You will note at the beginning of your problem set or project whether ChatGPT was used or not.
There are cases where usage of ChatGPT is not acceptable. Importantly, it is never acceptable to simply plug in a homework question from this class and let ChatGPT come up with an answer. I consider this a violation of Stanford’s Fundamental Standard. In general, if you would like to use ChatGPT make sure you are using it for the most specific aspect of a technical question possible (e.g. an edit to a line of code). Your written work should always be your own.
R cheat sheets These sheets are extremely helpful in documenting most or all of the functionalities of different R packages, including
ggplot2, and more.
R for Data Science, Hadley Wickham & Garrett Grolemund This book is an excellent guide to using R for data science, written by the same person (Hadley Wickham) who wrote
dplyr and many of the R functions that you will use in this class.
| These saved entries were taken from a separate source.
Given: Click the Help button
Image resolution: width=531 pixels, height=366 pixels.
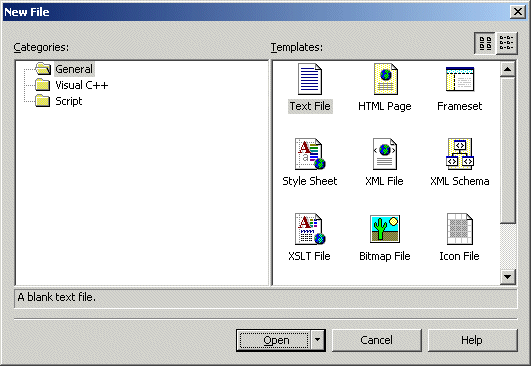Looking at the screenshot, I should click(472, 340).
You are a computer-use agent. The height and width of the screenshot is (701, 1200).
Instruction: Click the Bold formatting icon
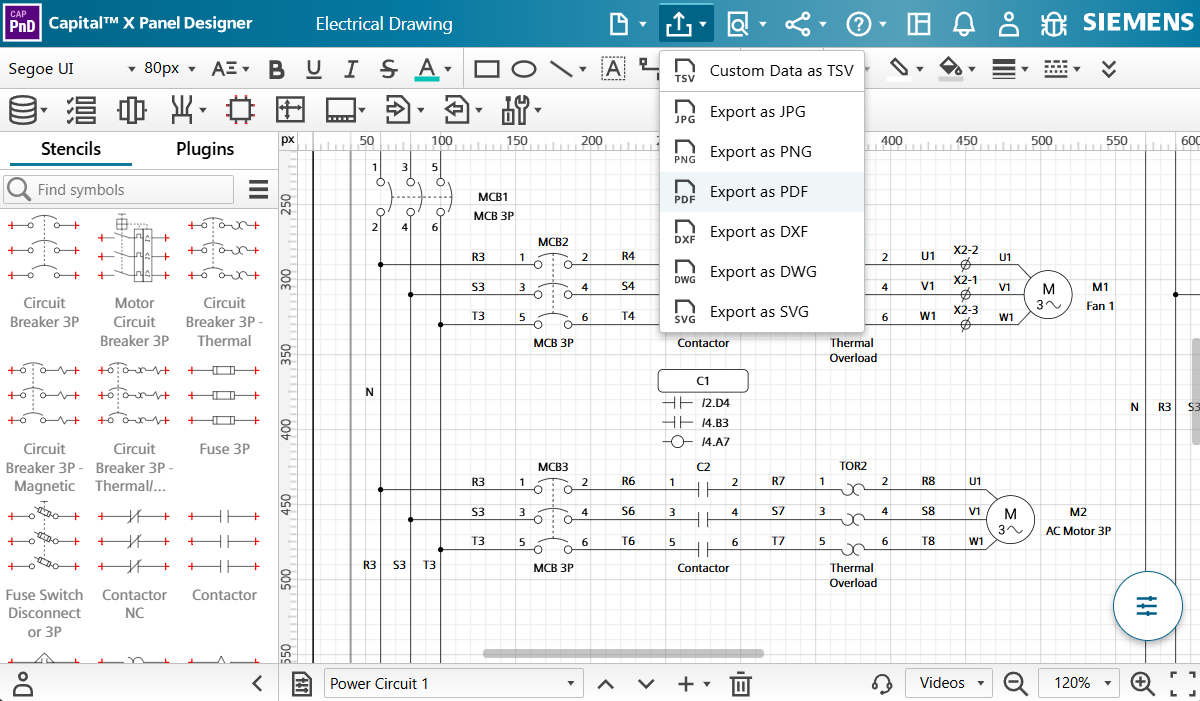[277, 69]
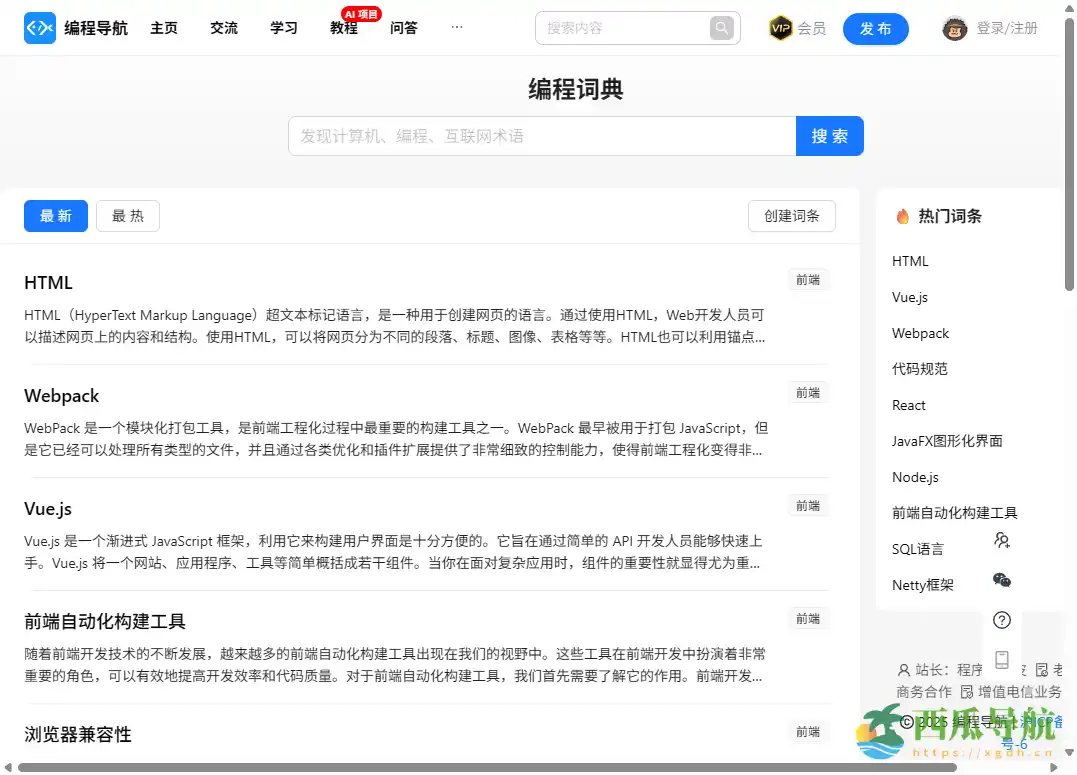Select the 最新 filter
Viewport: 1077px width, 775px height.
click(55, 216)
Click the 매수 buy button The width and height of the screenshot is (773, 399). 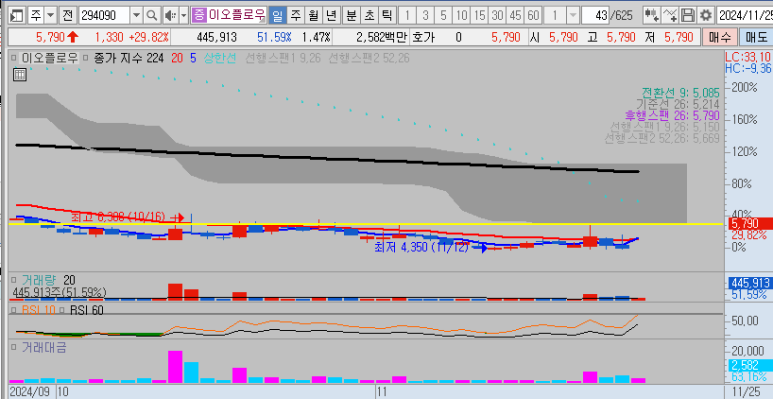pyautogui.click(x=719, y=37)
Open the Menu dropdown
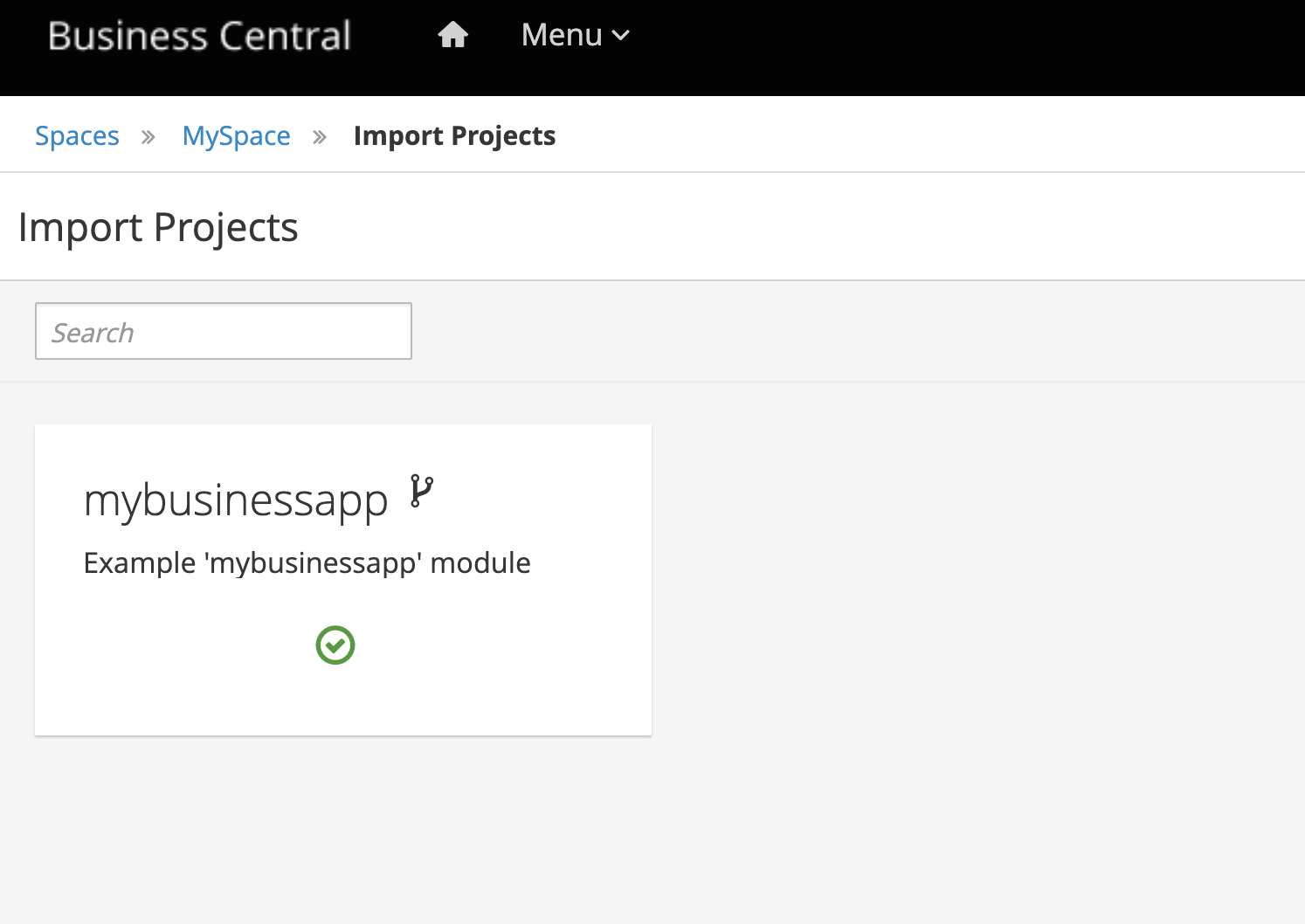 [575, 35]
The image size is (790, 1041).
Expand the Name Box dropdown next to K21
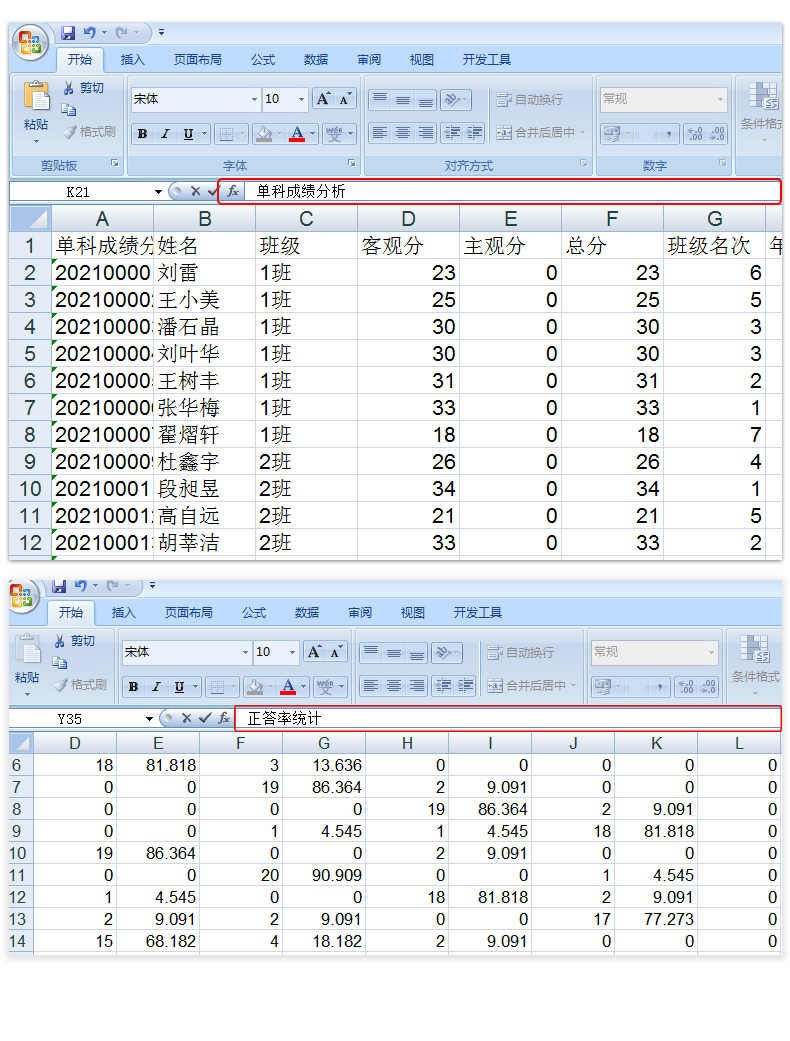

Bit By Bit, Matthew J. Salganik This is probably the most complete book out there on doing data science for sociology (and other social sciences). The sections on research ethics are especially insightful, in my opinion.
SICSS Learning Materials This is a wonderful trove of materials geared toward graduate students in the social sciences seeking to learn (or improve upon) their data skills. It is organized by Matthew Salganik (from Bit By Bit) and Chris Bail.
Data Visualization: A Practical Introduction This is a great book if you are interested in visualizing data (which we all should be!). It includes lots of great examples, and also assumes no prior knowledge of R or Rstudio (but includes code so you can build your knowledge here too).